Championing the jobs cause as unemployment falls
AS THE Prime Minister announced a fall in unemployment yesterday he called for more to be done to get people on apprenticeships.
The number of students on apprenticeships has soared in recent years, and Swindon College is celebrating having trained more than 1,000 over more than 50 years.
And as the number of students has increased so has the variety of options available.
It now boasts 110 apprentices in engineering, 111 in plumbing and 80 in motor vehicle, making this the best year for recruitment so far.
“Twenty years ago apprenticeships were popular but then there was a decline in demand,” said Darren King, enterprise manager at the college.
“With the difficulties in the economy, businesses have been looking back towards apprenticeship schemes.
“Many are turning away from recruiting fully trained employees towards those they can mould themselves.”
An apprenticeship allows a student to gain practical on-site experience in a wide variety of skills, often while in full employment.
Many see them as an ideal alternative to a university course for getting people into skilled employment.
Swindon College is one of the biggest providers of apprenticeships in the region.
In its latest Ofsted report, the college received high praise for its courses.
The report, which came out in April, said: “The management of apprentices’ learning is outstanding. Managers and staff plan learners’ apprenticeship programmes exceptionally well.
“They work with employers very effectively to engage their support and enable learning.
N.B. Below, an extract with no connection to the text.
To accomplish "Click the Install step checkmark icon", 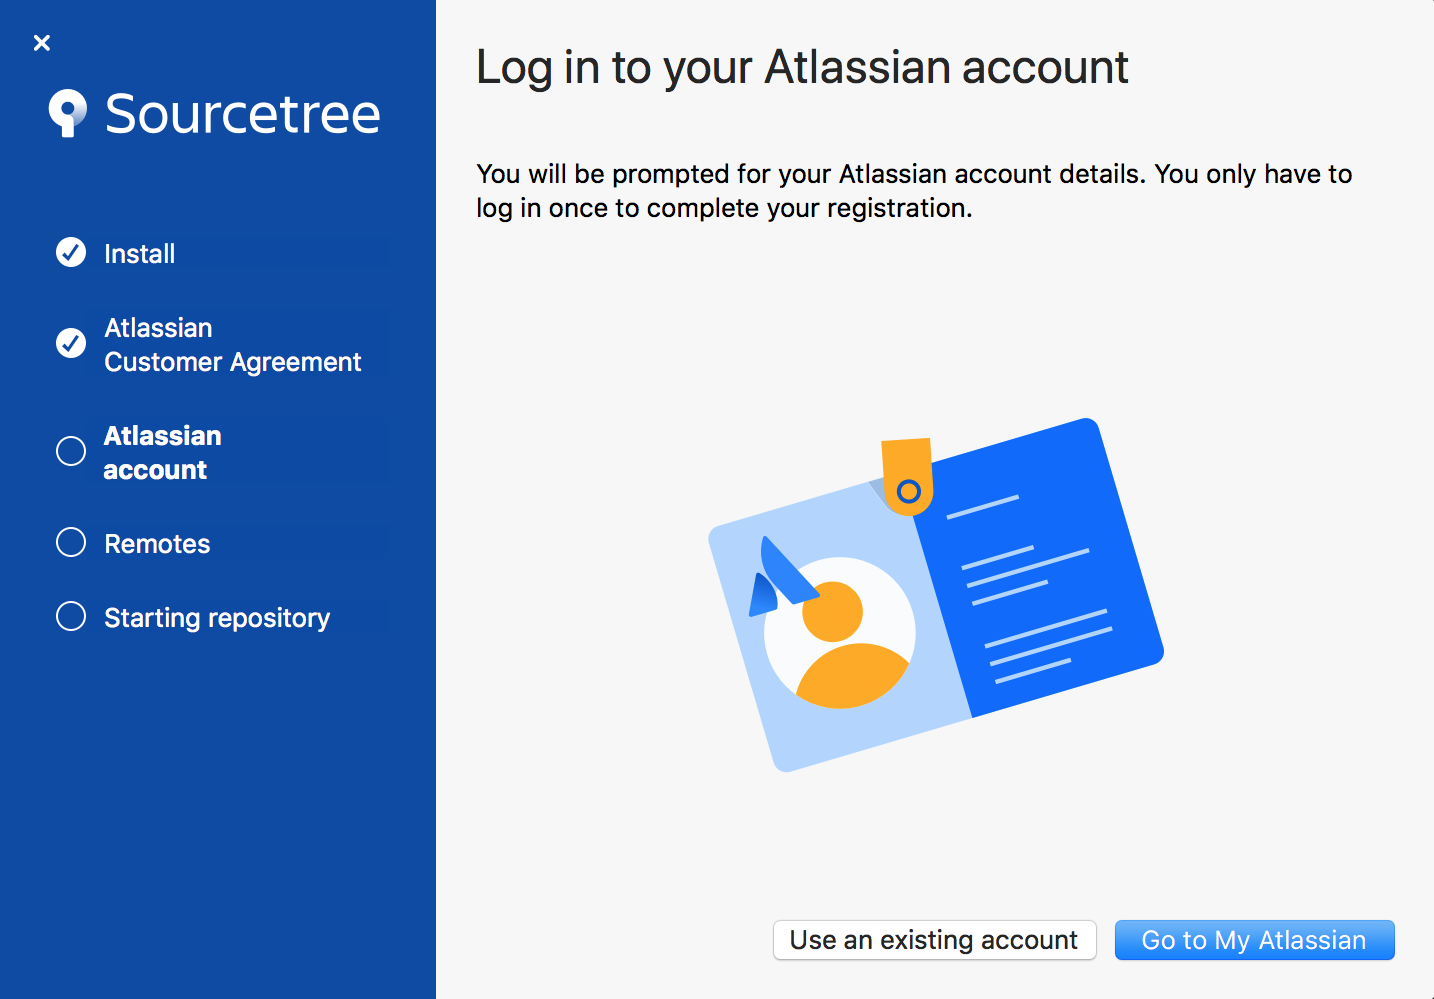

On-the-job activities are closely aligned with off-the-job training at college.”
One of the main reasons the college gives for its success is its ability to meet the demands of employers.
Darren said: “We work very closely with local employers to ensure our apprentices are gaining what they need.
“Some employers come to us with an apprentice or they say they have a position available and encourage the apprentices to apply.”
Jed Waters,18, is one of the students at Swindon doing level three bench joinery, which involves fitting doors and windows.
He is in paid employment and comes to the college one day a week.
“This is a good way of learning the skills I need for the trade,” said Jed.
“I learn things I would not be able to in a normal classroom, which is not really for me.
“When I finish I’ll have all the skills and qualifications I need.”
The college also runs electrical apprenticeships.
Drew Marchant, 18, is currently at level two, and with demand so high for electricians in the Swindon area he can expect to end up in a well-paid job when he finishes.
Drew said: “Going into electrics is not something I planned on doing but after I did some part-time I decided to come to the college.
“Swindon College is a great place to learn as there is nowhere else around here I could go.
“They have good equipment and there is all the help I need.”
A government scheme is currently offering £1,500 to companies who take on apprentices and has been extended until 2014.